## Text provided
-- begin --

Search in Peer to Peer Network
Submitted By:
Anshumaan Rajshiva
Introduction
Current peer-to-peer networks are often very inefficient. In this paper, the authors have introduced three techniques for efficient search which greatly reduce the cost. These methods are simple to design and easy to implement in the existing systems.
The three techniques are:
1. Iterative deepening
2. Directed BFS
3. Local Indices
The best search technique for a given system depends on the needs of the application.
Basic Idea
The basic idea behind all the techniques is to reduce the number of nodes that receive and process each query. Doing so reduces the aggregate load generated by each query across the network. Assuming that each node can only answer queries about their own content, then naturally, the fewer nodes that process the query, the fewer results that will be returned. The techniques will only be effective if most queries can be answered by querying fewer nodes
Problem Overview
The purpose of a data-sharing P2P system is to accept queries from
users, and locate and return data (or pointers to the data) to the
users. Each node owns a collection of files or records to be shared with other nodes.
A P2P overlay network can be viewed as an undirected graph, where the vertices correspond to nodes in the network, and the edges correspond to open connections maintained between the nodes. Two nodes maintaining an open connection between themselves are known as neighbors. Messages may be transferred in either direction along the edges. For a message to travel from node A to node B, it must travel along a path in the graph. The length of this traveled path is known as the number of hops taken by the message. Similarly, two nodes are said to be n hops apart if the shortest path between them has length n.
When a user submits a query, her node becomes the source of the query. A source node S may send the query message to any number of its neighbors. The routing policy in use determines to how many neighbors, and to which neighbors, the query is sent. When a node receives a Query message, it will process the query over its local collection. If any results are found at that node, the node will send a single Response message back to the query source.

-- end --

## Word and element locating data
-- begin --

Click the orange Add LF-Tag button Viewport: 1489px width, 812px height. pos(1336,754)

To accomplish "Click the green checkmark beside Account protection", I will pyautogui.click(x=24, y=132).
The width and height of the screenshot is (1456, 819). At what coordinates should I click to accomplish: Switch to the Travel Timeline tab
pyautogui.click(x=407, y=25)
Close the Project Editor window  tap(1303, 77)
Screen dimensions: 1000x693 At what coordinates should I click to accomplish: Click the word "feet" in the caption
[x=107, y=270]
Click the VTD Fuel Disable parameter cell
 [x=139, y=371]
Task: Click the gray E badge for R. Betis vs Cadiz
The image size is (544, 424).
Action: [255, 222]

-- end --

## Given problem
Translate into Spanish this sentence from the peer-to-peer search text: "Two nodes maintaining an open connection between themselves are known as neighbors."

## Final result
Dos nodos que mantienen una conexión abierta entre sí se conocen como vecinos.